Prompt. Every record below, from first to last, should be copied exactly; leave the pictures out.

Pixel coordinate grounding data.
····················

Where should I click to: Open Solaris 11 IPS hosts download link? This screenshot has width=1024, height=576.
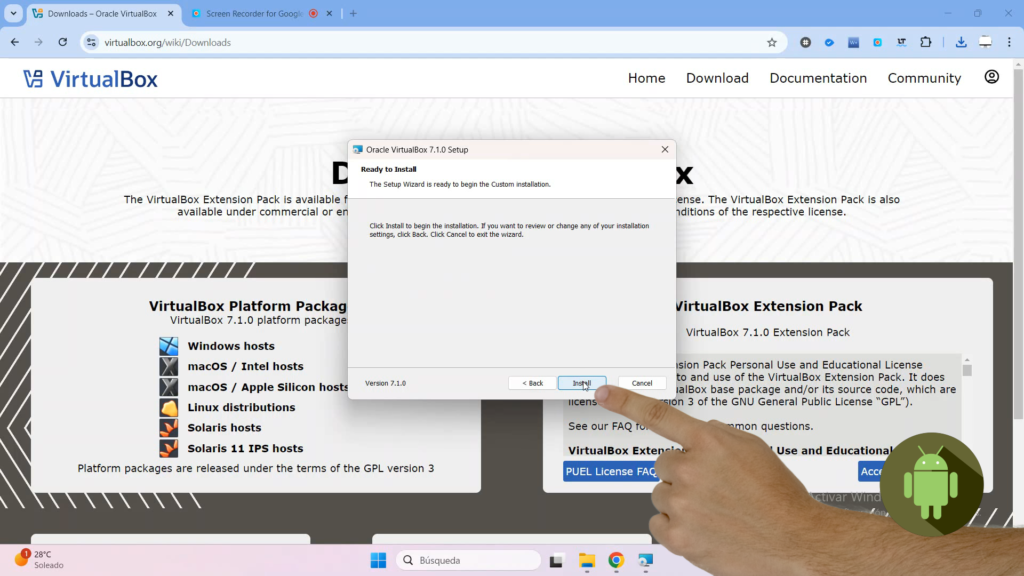[245, 449]
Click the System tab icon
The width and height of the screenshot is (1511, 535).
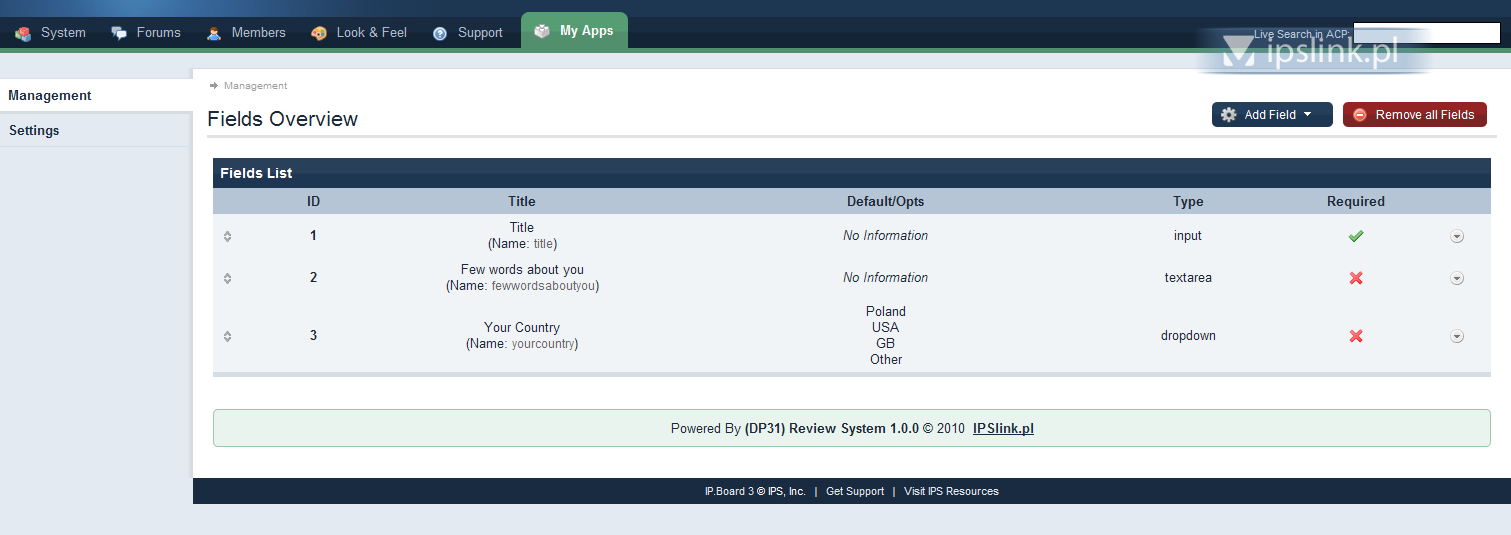coord(23,33)
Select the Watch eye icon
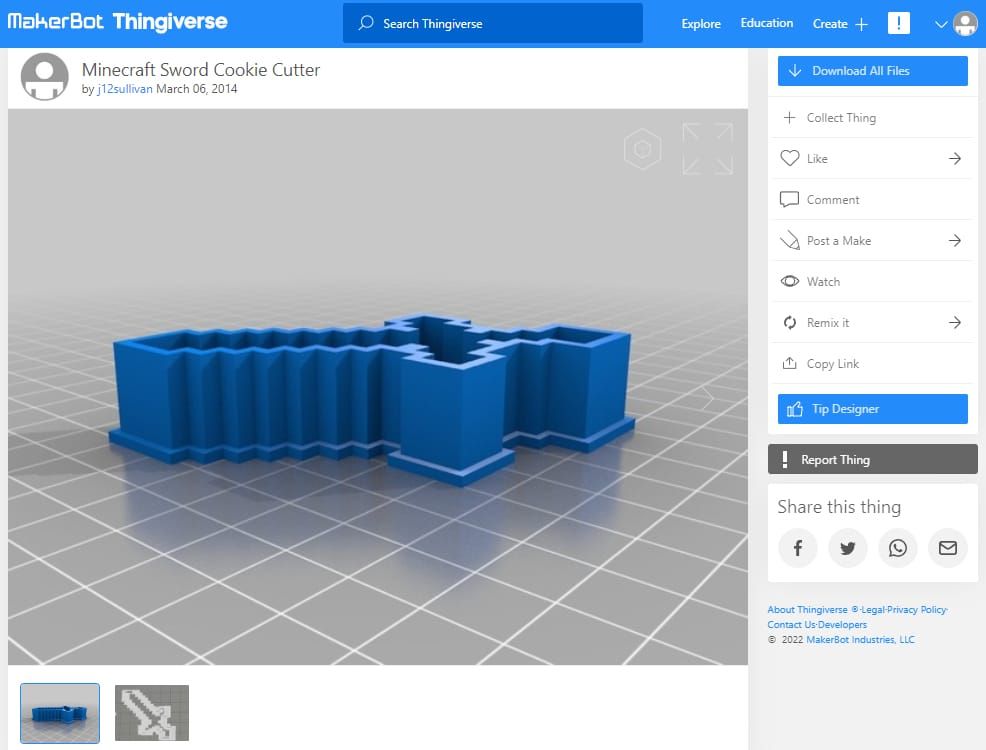 pyautogui.click(x=791, y=281)
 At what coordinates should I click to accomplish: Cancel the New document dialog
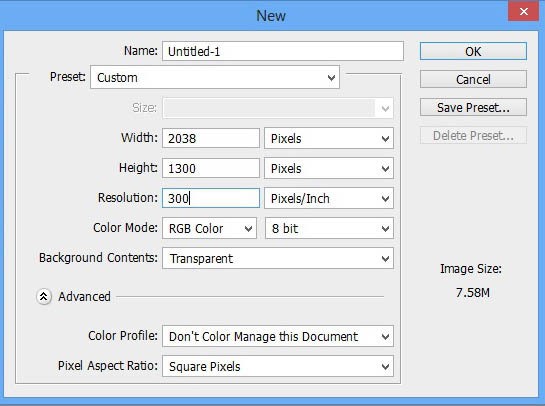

····················

Exercise response.
Where should I click to: Open Solaris 11 IPS hosts download link? This screenshot has width=1024, height=576.
[245, 449]
Click the System tab icon
The width and height of the screenshot is (1511, 535).
coord(23,33)
Select the Watch eye icon
 pyautogui.click(x=791, y=281)
 At what coordinates should I click to accomplish: Cancel the New document dialog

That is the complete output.